Le retrait du Tchad de la Cour pénale internationale (CPI) marque une étape significative dans la relation entre l'Afrique et les institutions de justice internationale. Cette décision, selon le gouvernement tchadien, découle d'un examen critique du fonctionnement de la Cour, jugée inefficace et inégale dans ses traitements des affaires. Abdoulaye Sabre Fadoul, le ministre des Affaires étrangères, a déclaré que l'Afrique ne peut plus accepter d'être traitée différemment par un système de justice à deux vitesses.

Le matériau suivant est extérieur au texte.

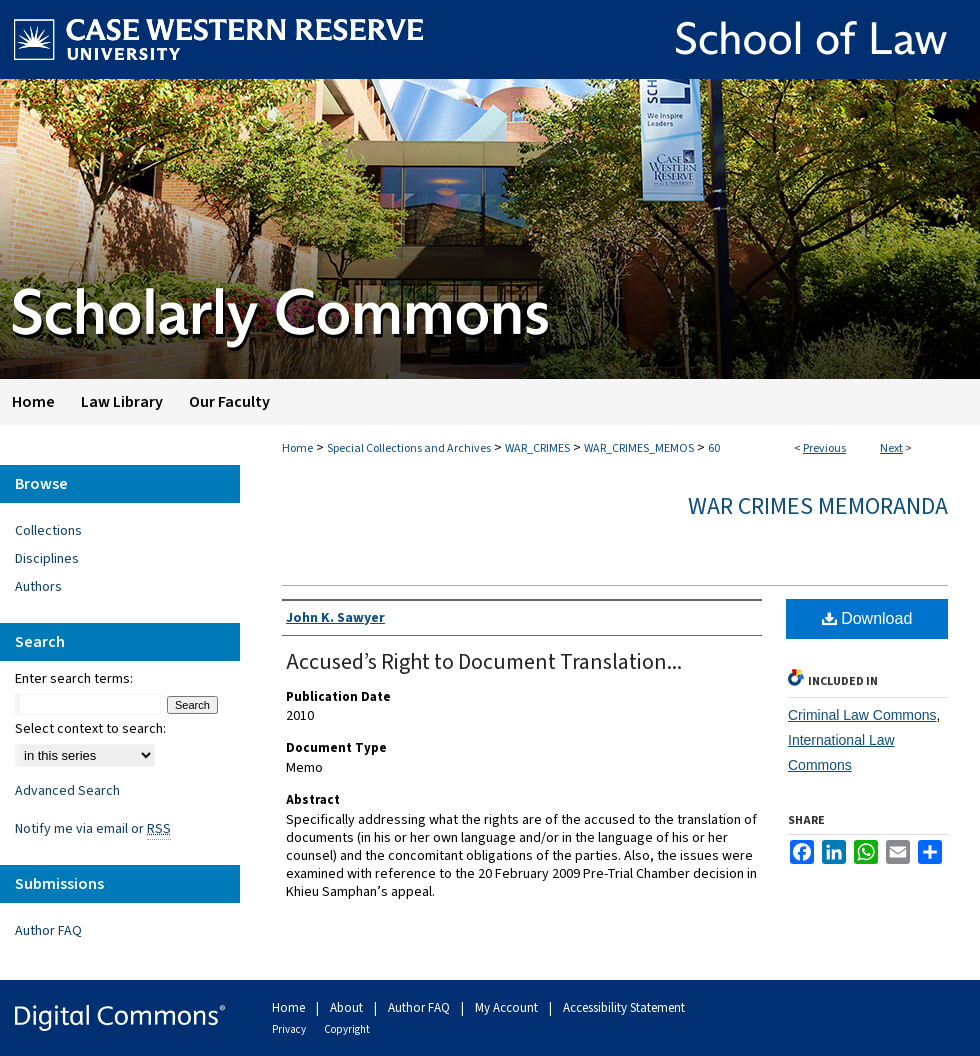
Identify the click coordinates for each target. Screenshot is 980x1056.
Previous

Depuis sa création, la CPI a ouvert treize enquêtes, dont la majorité concerne des pays africains, ce qui suscite un sentiment d'injustice parmi les dirigeants du continent. La décision de N'Djamena se situe également dans un contexte géopolitique plus vaste, notamment sous l'influence des États-Unis, qui ont intensifié leur opposition à la CPI depuis le retour de Donald Trump au pouvoir. Ce retrait pourrait inciter d'autres nations africaines à revoir leur engagement envers la Cour, mettant en lumière un désir croissant d'autonomie stratégique sur la scène internationale.
Cependant, ce mouvement soulève des inquiétudes quant à l'avenir de la lutte contre l'impunité en Afrique. Les organisations de défense des droits humains craignent que le retrait n'affaiblisse les recours pour les victimes de crimes graves. Les dirigeants africains aspirent à une réforme des institutions internationales pour garantir une justice véritablement universelle, ce qui pourrait redéfinir les relations entre l'Afrique et la justice pénale mondiale.
Ce qu’il faut retenir
- Le Tchad se retire de la CPI, dénonçant son fonctionnement jugé inégal.
- Cette décision pourrait inciter d'autres pays africains à quitter la Cour.
- Les critiques portent sur la concentration des enquêtes sur le continent africain.
- Les organisations de défense des droits s'inquiètent de l'impunité accrue.